- Taikkyi District in Yangon Region
- Coordinates: 17°30′0″N 96°2′0″E﻿ / ﻿17.50000°N 96.03333°E
- Country: Myanmar
- Region: Yangon Region
- Districts of Myanmar: Taikkyi District
- Township: Taikkyi

Area
- • Total: 1,832.5 km^{2} (707.5 sq mi)

Population (2023)
- • Total: 288,214
- • Density: 157.28/km^{2} (407.35/sq mi)
- • Ethnicities: Bamar; Karen;
- • Religions: Buddhism; Christianity; Islam; Hinduism;
- Time zone: UTC6:30 (MMT)
- Area codes: 1 (mobile: 80, 99)

= Taikkyi District =

Taikkyi Township (တိုက်ကြီး မြို့နယ် /my/) is the northernmost township of Yangon Region and the only township of Taikkyi District (တိုက်ကြီးခရိုင်). The township was split off from North Yangon District on 30 April 2022 to form its own district.

The township has 3 towns, the principal town of Taikkyi as well as Oakkan and Aphauk, which altogether have 20 urban wards. The rural portion of the township has 476 villages grouped into 75 village tracts.

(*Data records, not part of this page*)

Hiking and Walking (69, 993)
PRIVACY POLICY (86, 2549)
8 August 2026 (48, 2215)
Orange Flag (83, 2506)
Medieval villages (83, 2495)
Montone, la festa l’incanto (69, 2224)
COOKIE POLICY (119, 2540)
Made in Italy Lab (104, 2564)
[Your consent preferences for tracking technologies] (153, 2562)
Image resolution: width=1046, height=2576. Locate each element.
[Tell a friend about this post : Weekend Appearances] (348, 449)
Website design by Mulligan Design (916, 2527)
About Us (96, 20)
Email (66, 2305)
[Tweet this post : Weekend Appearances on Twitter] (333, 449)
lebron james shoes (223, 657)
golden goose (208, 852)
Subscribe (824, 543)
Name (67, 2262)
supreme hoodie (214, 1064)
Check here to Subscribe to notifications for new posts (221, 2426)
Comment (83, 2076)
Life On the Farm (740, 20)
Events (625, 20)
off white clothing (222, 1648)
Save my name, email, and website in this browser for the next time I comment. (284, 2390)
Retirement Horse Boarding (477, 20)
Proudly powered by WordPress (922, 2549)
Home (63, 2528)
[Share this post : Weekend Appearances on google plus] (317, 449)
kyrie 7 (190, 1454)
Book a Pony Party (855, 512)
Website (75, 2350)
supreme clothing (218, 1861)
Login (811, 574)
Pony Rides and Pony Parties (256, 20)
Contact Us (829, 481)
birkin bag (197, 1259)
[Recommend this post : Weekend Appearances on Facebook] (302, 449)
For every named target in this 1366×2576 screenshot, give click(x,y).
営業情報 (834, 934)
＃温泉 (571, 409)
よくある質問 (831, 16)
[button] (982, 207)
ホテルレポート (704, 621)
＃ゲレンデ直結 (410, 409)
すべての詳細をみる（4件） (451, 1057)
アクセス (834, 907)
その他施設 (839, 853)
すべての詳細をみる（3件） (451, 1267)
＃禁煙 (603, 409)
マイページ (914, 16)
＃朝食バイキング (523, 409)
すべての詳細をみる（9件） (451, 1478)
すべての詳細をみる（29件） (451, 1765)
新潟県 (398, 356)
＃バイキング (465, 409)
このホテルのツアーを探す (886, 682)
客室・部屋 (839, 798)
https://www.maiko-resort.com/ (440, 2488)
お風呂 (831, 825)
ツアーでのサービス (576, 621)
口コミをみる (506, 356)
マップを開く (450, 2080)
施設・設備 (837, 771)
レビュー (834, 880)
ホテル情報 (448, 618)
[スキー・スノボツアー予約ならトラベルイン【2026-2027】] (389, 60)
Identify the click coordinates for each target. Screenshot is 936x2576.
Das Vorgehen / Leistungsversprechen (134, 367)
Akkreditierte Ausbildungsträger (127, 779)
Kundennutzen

Taikkyi grew due to its location on the Yangon-Pyay railway. Outside of the town of Taikkyi is the Gyobyu Reservoir, which has a capacity of 27 million gallons and is one of the major reservoirs providing the water supply for the city of Yangon. Near the reservoir is the natural Phugyi Lake, with a capacity of 54 million gallons, which forms part of the city's reservoir system. Myaing Hay Wun Elephant Park is also in this township.